Open ViCtOr-dev13 opened 1 month ago

ViCtOr-dev13 commented 1 month ago

Hello, I would like to fine-tune or train TinyChart to improve its summarization skills. I have the impression that it doesn't capture all the data during summarization, whereas it does during data conversion into tables. I can't find a fine-tuning template code specifically for TinyChart. Can you please help me?

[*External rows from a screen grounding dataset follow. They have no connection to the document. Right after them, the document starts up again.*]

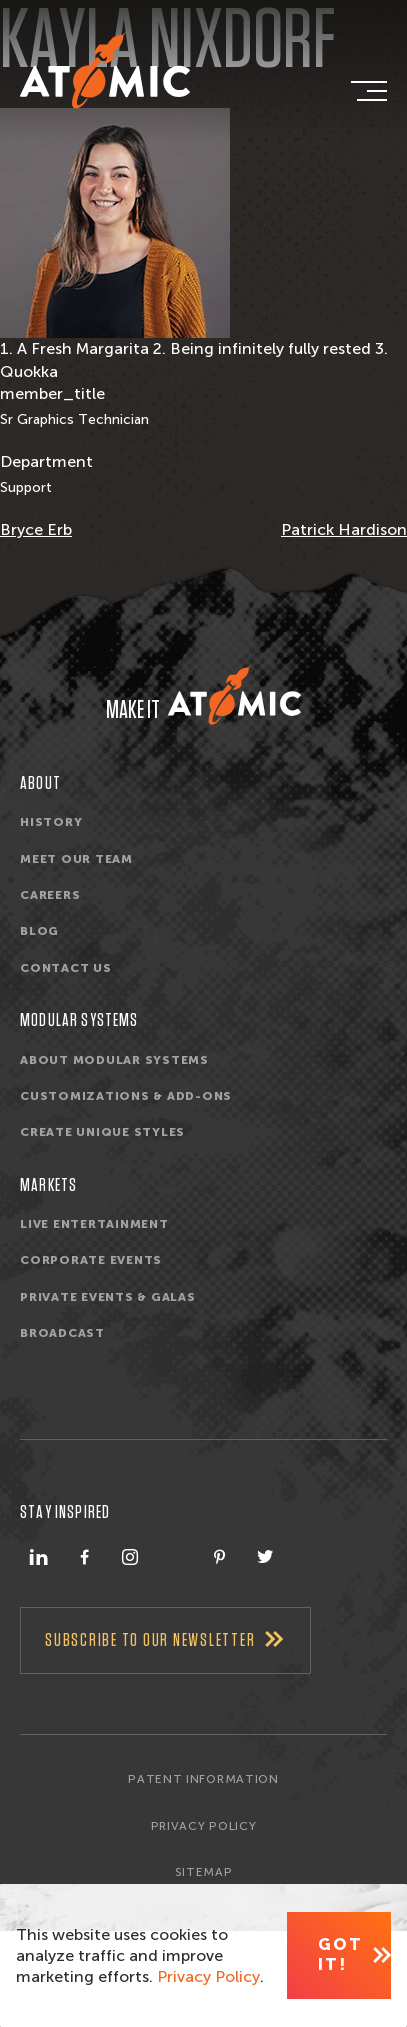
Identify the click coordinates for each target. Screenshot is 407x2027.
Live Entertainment (94, 1224)
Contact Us (66, 968)
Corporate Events (91, 1261)
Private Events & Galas (108, 1297)
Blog (39, 932)
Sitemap (204, 1872)
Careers (50, 895)
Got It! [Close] (340, 1954)
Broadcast (62, 1334)
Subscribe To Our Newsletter (150, 1640)
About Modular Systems (114, 1060)
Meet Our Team (76, 859)
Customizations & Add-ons (126, 1096)
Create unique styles (102, 1133)
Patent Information (203, 1779)
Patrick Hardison (344, 529)
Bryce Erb (36, 529)
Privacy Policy (203, 1826)
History (51, 823)
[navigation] (367, 91)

zhangliang-04 commented 1 month ago

Hi @ViCtOr-dev13 , You are right. The chart-to-table task requires the model to extract all the data presented in the chart, but the summarization task doesn't. This is related to the text style of the summaries in the training data. We plan to release the training code in early June. If you are in urgent demand, you can refer to the training code of TinyLlava, which is the repo we are based on.

zhangliang-04 commented 1 month ago

Hi @ViCtOr-dev13, We just released the training code in this repo. Please try to pull the latest code. Have fun!

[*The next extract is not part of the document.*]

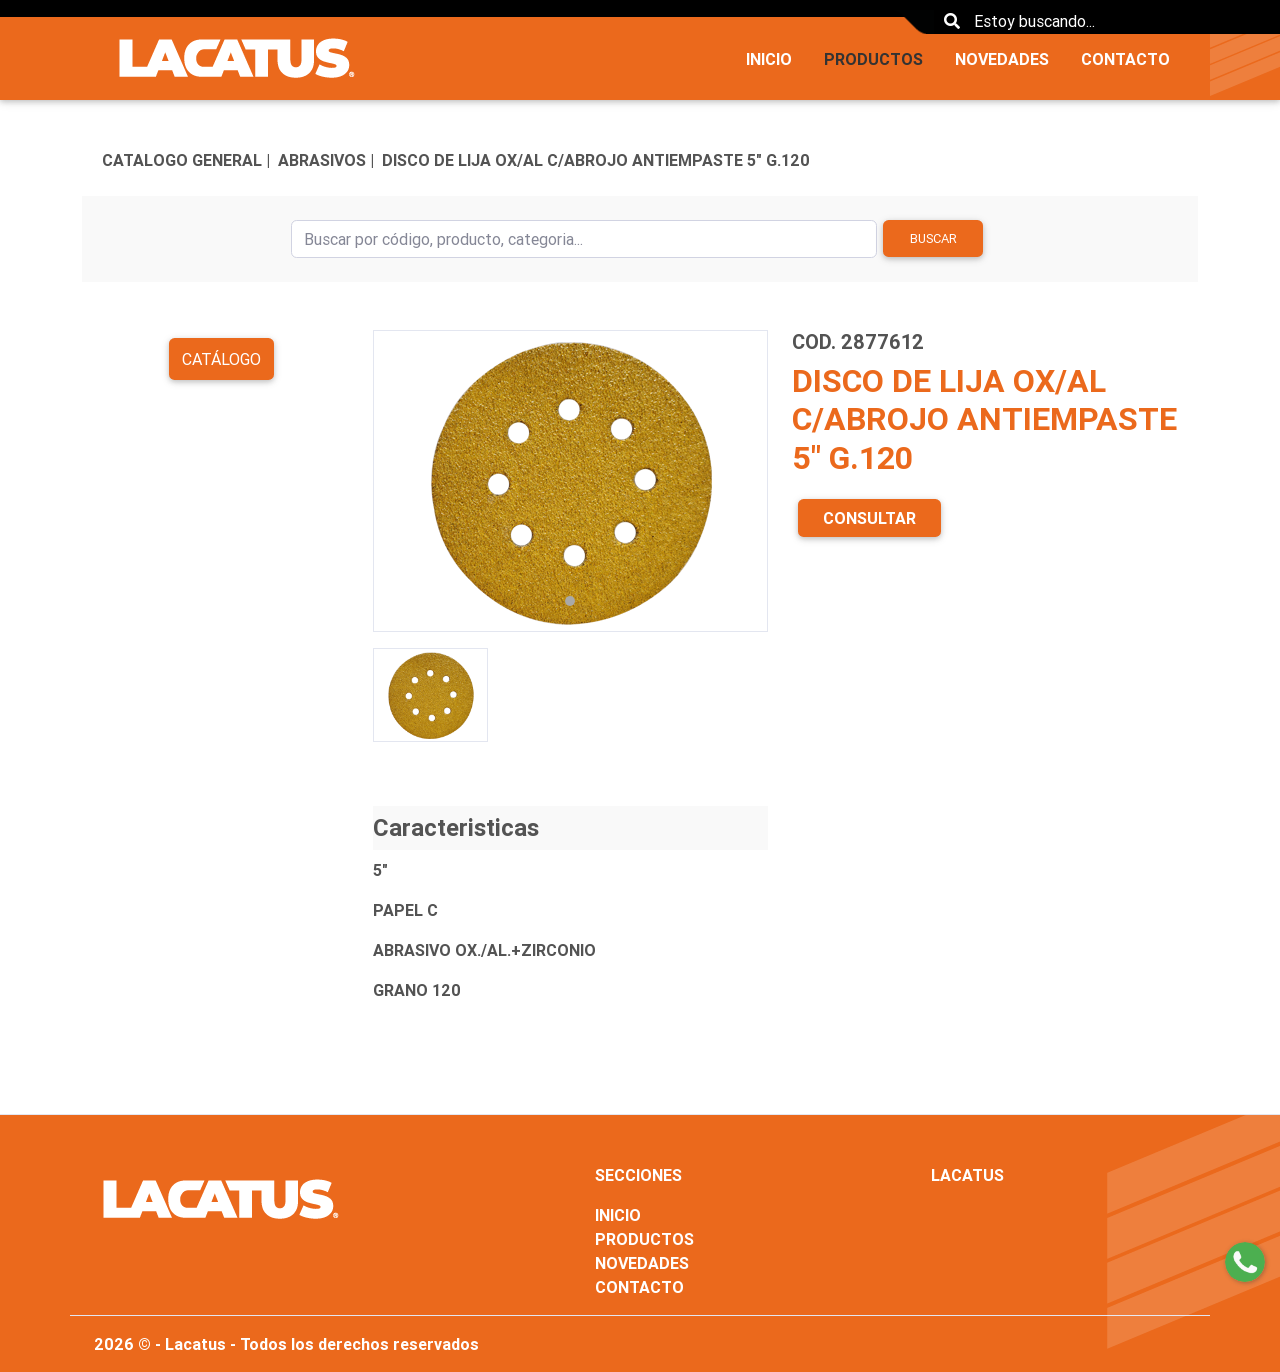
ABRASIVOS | (326, 160)
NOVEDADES (1002, 59)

ViCtOr-dev13 commented 4 weeks ago

Hello @zhangliang-04 , I saw you released the training code, thank you. I've tried it but I'm dealing with some issues. I'm looking for finetuning your model so I uncomment this part in train.sh

#!/bin/bash
TRAIN_DATA=../data_test/train_finetune_captions.json
TEST_DATA=../data_test/test_finetune_captions.json

#LLM_PATH=bczhou/TinyLLaVA-3.1B
#VIT_PATH=pretrained_models/TinyLLaVA-3.1B-SigLIP

#If you want to fine-tune TinyChart-3B-768:
LLM_PATH=mPLUG/TinyChart-3B-768
VIT_PATH=mPLUG/TinyChart-3B-768-siglip

First does it possible to finetune like this and also does a T4 GPU 15g RAM is enough thank you for your time.